Interpretation: Something is bugging me, something that I'd like to get out of my system (it's near the toilet). I want to be rid of it, to let it go, but it evades me. My solution is to put it outside (air my feelings), but, by refusing to be caught, my difficulty refuses to be handled in this way. I lose patience and decide to suppress it (I want to kill the bug). I relent, however, when I become aware that it is a carrier of the life force (it wants to live): The color green is indicative of new life, and, besides, there's something playful about the way this creature teases me. I think it's probably a good thing that I let it live, and I hope it lets me take it outside, into the open, soon. 

Sunday, October 5, 2014

A Broken Engagement


The Dream: I am engaged to the fiancĂ© of a gay friend. He and I are dancing together in preparation for our wedding. He is very small, but very self-confident, and to me this comes across as his being full of himself. He does one surprising dance move, a head to toe shimmy. I'm impressed, but—try as I might—I can't get him to catch on to the grapevine.

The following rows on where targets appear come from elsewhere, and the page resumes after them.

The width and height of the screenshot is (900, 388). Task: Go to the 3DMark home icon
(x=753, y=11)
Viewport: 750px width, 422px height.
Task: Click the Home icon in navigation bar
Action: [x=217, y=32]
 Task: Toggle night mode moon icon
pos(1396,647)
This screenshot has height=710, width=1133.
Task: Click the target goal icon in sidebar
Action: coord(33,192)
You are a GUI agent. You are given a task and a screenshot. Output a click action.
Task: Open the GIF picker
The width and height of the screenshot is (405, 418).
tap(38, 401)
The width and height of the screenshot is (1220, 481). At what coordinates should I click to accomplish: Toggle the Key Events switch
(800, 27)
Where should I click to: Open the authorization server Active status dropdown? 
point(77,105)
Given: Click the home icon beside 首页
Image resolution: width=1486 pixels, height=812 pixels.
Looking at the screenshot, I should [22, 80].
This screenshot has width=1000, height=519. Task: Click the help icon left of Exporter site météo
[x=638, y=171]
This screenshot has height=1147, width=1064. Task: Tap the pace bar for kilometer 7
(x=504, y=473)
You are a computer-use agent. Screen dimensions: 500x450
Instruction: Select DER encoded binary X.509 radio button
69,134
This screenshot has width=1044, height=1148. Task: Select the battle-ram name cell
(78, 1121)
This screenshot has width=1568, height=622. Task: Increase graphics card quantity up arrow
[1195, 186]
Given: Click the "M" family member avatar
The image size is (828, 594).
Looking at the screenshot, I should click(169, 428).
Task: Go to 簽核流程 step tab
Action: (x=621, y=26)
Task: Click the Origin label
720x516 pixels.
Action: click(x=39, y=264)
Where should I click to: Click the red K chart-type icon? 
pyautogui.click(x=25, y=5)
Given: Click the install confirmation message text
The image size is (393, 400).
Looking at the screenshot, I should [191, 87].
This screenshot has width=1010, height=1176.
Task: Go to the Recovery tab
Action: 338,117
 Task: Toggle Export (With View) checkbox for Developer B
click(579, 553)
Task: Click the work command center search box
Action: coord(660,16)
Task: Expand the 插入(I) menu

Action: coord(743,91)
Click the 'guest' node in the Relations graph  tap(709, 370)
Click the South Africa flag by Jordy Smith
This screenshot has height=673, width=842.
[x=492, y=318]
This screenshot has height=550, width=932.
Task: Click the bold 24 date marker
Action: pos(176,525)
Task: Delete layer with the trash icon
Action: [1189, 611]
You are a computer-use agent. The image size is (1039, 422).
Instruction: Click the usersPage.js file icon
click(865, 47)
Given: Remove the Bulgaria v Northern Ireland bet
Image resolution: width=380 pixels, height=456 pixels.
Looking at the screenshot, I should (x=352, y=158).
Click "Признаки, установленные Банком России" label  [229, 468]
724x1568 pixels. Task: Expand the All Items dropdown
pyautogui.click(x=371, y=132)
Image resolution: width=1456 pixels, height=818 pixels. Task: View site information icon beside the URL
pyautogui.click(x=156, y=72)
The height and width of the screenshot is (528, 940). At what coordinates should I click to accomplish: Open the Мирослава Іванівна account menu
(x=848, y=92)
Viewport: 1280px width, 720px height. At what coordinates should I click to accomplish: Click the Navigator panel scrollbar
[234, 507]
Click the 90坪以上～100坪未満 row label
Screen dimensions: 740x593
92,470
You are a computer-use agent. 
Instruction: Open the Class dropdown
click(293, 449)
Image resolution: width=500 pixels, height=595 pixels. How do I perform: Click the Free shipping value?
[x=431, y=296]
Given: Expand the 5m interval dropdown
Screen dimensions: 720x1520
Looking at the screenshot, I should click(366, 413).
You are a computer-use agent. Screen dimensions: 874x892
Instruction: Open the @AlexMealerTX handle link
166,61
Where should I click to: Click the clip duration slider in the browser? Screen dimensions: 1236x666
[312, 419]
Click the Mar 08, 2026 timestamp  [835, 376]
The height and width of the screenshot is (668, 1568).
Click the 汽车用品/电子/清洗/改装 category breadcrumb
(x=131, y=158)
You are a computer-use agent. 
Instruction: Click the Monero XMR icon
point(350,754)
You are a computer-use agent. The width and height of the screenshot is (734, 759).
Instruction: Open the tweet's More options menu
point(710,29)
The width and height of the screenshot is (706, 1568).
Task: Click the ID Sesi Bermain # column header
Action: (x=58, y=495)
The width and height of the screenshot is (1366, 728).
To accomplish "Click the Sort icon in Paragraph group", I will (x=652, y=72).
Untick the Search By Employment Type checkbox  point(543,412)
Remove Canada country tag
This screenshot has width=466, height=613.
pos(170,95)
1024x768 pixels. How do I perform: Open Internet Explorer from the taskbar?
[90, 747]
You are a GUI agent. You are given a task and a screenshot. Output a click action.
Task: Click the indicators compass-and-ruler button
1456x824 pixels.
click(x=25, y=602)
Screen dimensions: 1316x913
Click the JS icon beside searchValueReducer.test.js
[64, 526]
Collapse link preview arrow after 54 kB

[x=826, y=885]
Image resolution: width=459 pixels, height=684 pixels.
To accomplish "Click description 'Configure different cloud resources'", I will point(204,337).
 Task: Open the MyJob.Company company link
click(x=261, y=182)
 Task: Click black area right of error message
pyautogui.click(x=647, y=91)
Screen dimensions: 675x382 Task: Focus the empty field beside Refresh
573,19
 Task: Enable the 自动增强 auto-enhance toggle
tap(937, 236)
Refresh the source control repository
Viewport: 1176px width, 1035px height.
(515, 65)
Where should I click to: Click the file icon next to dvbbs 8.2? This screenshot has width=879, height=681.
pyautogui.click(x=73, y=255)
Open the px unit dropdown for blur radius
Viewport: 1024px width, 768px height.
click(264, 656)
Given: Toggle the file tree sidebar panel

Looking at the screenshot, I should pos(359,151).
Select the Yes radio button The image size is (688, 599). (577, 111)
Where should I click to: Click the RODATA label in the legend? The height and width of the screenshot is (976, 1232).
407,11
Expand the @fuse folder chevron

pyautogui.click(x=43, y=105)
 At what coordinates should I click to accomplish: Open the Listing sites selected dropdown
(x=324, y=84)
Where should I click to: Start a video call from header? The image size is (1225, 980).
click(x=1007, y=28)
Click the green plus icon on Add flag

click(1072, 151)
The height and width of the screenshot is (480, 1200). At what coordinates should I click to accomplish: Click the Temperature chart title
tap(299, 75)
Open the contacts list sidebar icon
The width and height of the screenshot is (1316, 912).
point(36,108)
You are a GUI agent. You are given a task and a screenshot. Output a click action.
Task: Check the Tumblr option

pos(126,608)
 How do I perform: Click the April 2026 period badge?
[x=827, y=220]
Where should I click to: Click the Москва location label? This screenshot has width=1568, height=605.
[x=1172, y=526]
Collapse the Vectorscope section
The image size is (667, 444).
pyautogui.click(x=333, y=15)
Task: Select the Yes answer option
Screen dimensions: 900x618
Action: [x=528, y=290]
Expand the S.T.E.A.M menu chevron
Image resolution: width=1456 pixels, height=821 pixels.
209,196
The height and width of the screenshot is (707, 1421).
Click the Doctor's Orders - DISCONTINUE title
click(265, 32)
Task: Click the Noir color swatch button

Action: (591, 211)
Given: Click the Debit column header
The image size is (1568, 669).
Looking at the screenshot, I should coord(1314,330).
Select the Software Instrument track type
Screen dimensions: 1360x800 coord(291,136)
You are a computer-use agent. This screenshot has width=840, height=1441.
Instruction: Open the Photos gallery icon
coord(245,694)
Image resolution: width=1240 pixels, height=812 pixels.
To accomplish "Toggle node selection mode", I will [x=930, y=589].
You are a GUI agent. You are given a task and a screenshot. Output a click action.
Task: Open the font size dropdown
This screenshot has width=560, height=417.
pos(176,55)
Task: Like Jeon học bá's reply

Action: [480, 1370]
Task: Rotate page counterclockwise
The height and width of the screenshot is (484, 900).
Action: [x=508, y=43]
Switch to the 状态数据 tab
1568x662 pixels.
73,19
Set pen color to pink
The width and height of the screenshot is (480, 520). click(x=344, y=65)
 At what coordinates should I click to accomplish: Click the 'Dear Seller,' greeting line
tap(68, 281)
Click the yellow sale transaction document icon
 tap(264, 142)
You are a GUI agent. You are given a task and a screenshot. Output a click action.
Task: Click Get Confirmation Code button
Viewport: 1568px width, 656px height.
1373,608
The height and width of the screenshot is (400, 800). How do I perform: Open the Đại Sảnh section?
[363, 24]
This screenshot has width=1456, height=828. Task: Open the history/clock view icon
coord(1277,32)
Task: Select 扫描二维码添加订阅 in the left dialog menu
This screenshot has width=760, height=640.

I become aware that I have no feeling for him. This makes me a little sad. At one point I hold him as if he were a child, across my lap. I don't know why we're engaged. I say to him, “Don't you think we should get to know one another better?” He is hurt, I can see that in his eyes, but as far as I'm concerned we've only met 3 times. He says, “You know it's right when it's right.”

It doesn't feel right to me, and I want to break it off. At first I don't think I can because people have been invited, all sorts of arrangements have been made. How many people go through with a marriage, I wonder, only because they don't know how to get out of it? Then I remember that it's the planning for my daughter's marriage that has been finalized, not mine. I call it off.

Interpretation: What is the engagement I've broken? Clearly it's to something I find inappropriate, to another's fiancé, and a gay man at that. This dream character represents a small part of myself that excels in spontaneity (the shimmy) and refuses to be trained (I can't teach him the grapevine). The dream points out that I've broken off my engagement to the emotional, intuitive side of myself, that part that knows without analysis when something is right. It's the egotistical small child side, the 3 year old who is full of himself.

I come to realize through the dream that I don't feel I know this part: despite the fact that we're engaged I don't think we know each other. He embarrasses me, and I want to be free of him. The dream points out my discomfort, giving me the first step in possibly reintegrating this alien aspect.